One Span Per Token: Tracing LLM Pipelines Without Drowning in Data

OpenTelemetry was not designed for million-event-per-second token streams. We extended it with a sampling sidecar that preserves causal chains.

YT
Yuki Tanaka
Staff Engineer · InceptsLab

Tracing an LLM pipeline at token granularity gives you perfect causal visibility — and an unsustainable storage bill. A 1M-DAU app generating 200 tokens per response produces ~2.4 billion spans per day.

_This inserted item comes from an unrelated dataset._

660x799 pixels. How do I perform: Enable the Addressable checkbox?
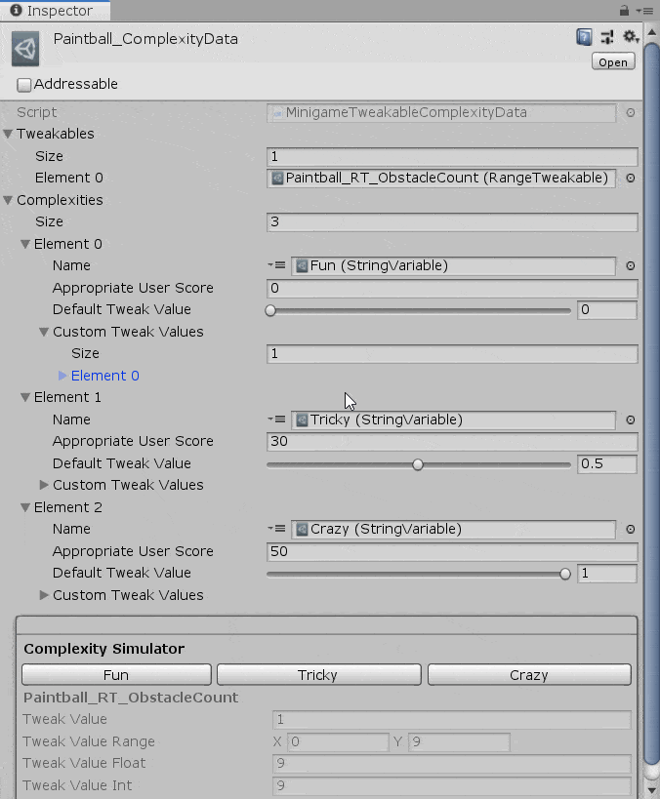tap(24, 85)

Our sidecar samples on causal chains rather than individual spans. If anything in a request chain is anomalous (latency outlier, error, retry), we keep the entire chain. Otherwise we keep 0.1%. Storage drops 99.4%; debug coverage stays at 100% for incidents.

Production deployment

We deployed this gradually behind an internal feature flag, mirroring 1% of traffic for 72 hours before promoting. The instrumentation surface is shipped as part of our open-source edge-trace crate.

// Pseudocode — the actual wiring lives in the repo
const router = createRouter({
  classify: classifier.predict,
  speculate: speculator.draft,
  verify: verifier.confirm,
  windowSize: 8,
});

export default router.handle;

What we got wrong

Our first iteration over-trusted the speculator on long sequences. The fix was a sliding acceptance threshold that decays with prefix length — obvious in hindsight, not obvious during the on-call that surfaced it.

The bottleneck is rarely where you think it is. Measure first; optimize the thing that actually moves the bill.